FIGURE 3.

Effects of FKBP51 overexpression on the nuclear transport of GRβ in NTM-5 and HeLa cells and on DEX-induced luciferase activity in HeLa cells. (A) Left: NTM-5 cells (~60% confluent) were transiently transfected with the empty vector pCMX, pCMV-FKBP51, or pCMX-hGRβ, as labeled. After posttransfection incubation for 24 hours, when the cell were completely confluent, cytosolic (100 µg) and nuclear (50 µg) fractions were prepared and subjected to coimmunoprecipitation with anti-FKBP51 antibody and SDS-PAGE, followed by Western immunoblot analysis with anti-GRβ antibody. Right: Western blot analysis for FKBP51 or GRβ in whole-cell lysates was used as a control for protein expression after transfection of pCMX, pCMV-FKBP51, or pCMX-hGRβ. (B) Left: HeLa cells (~60% confluent) were transiently transfected with pCMX, pCMV-FKBP51, or pCMX-hGRβ. After 24 hours of posttransfection incubation, cytosol and nuclear fractions were subjected to coimmunoprecipitation with anti-FKBP51 antibody and Western immunoblot analysis with anti-GRβ antibody. Right: Western immunoblot analysis for FKBP51 or GRβ in whole-cell lysates was used as a control for protein expression after transfection of pCMX, pCMV-FKBP51, or pCMX-hGRβ. (C) HeLa cells were cotransfected with 0.4 µg of glucocorticoid-responsive mercury luciferase reporter pGRE-Luc or 1.5 µg of empty vector pCMX, pCMV-FKBP51, or pCMX-hGRβ in 12-well culture slides.
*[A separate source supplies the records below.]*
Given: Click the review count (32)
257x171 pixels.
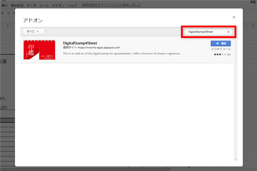Looking at the screenshot, I should (x=229, y=54).
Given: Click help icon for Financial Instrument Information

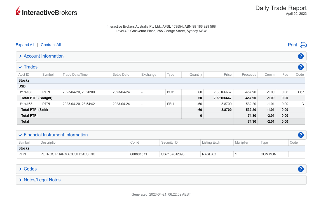Looking at the screenshot, I should 301,135.
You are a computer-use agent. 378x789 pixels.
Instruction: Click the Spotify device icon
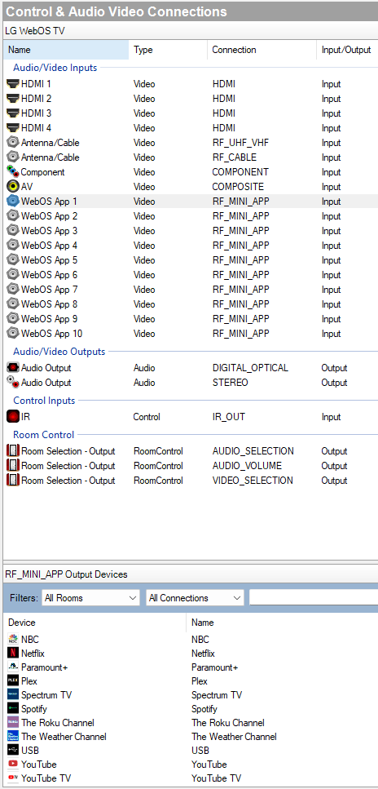click(x=13, y=708)
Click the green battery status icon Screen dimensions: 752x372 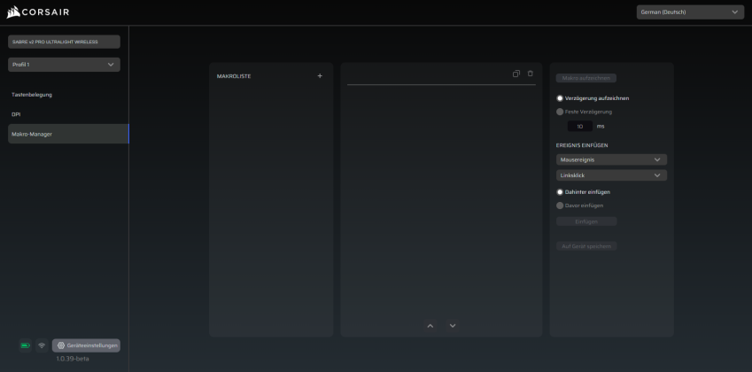coord(25,345)
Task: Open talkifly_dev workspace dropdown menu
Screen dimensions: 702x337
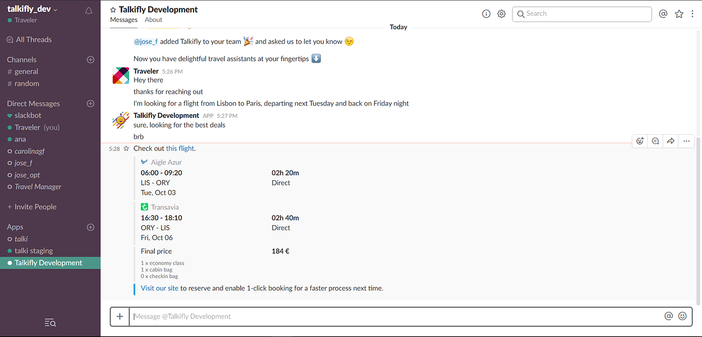Action: (x=33, y=10)
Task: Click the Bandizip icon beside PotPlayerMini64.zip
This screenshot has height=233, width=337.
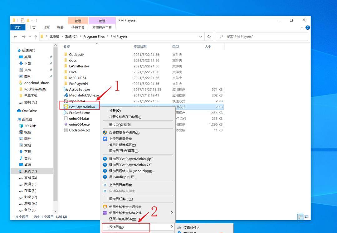Action: click(105, 159)
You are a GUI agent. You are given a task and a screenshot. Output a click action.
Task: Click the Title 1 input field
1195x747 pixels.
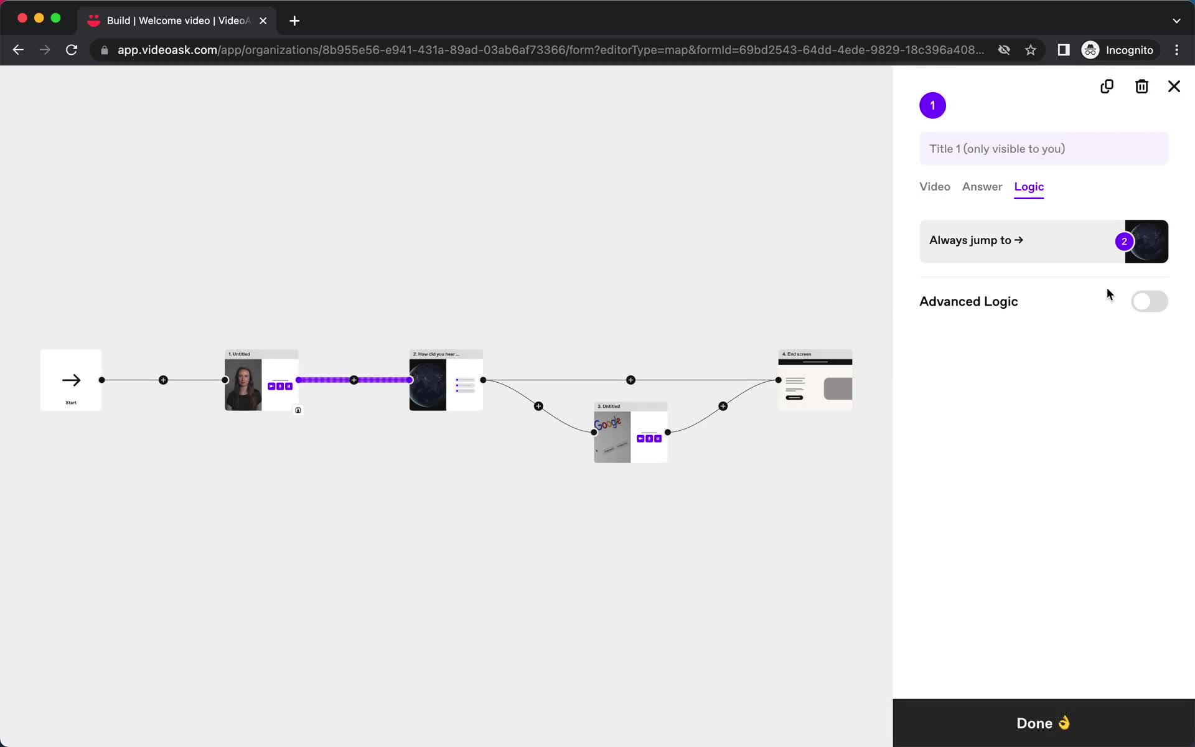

After a 24-hour incubation in complete medium, the cells were shifted to serum-free medium and treated with control vehicle or 100 nM DEX for an additional 24 hours. They were harvested, and luciferase activity was determined. Data are plotted as the x-fold change from each basal activation of vehicle treatment and represent the mean ± SEM of results in three independent experiments (*P < 0.05 pCMX+DEX versus pCMX+vehicle; pCMV-FKBP51+DEX versus pCMV-FKBP51+vehicle; pCMX-hGRβ+DEX versus pCMX-hGRβ+vehicle and **P < 0.05 pCMV-FKBP51+DEX versus pCMX+DEX; pCMX-hGRβ+DEX versus pCMX+DEX; one-way ANOVA).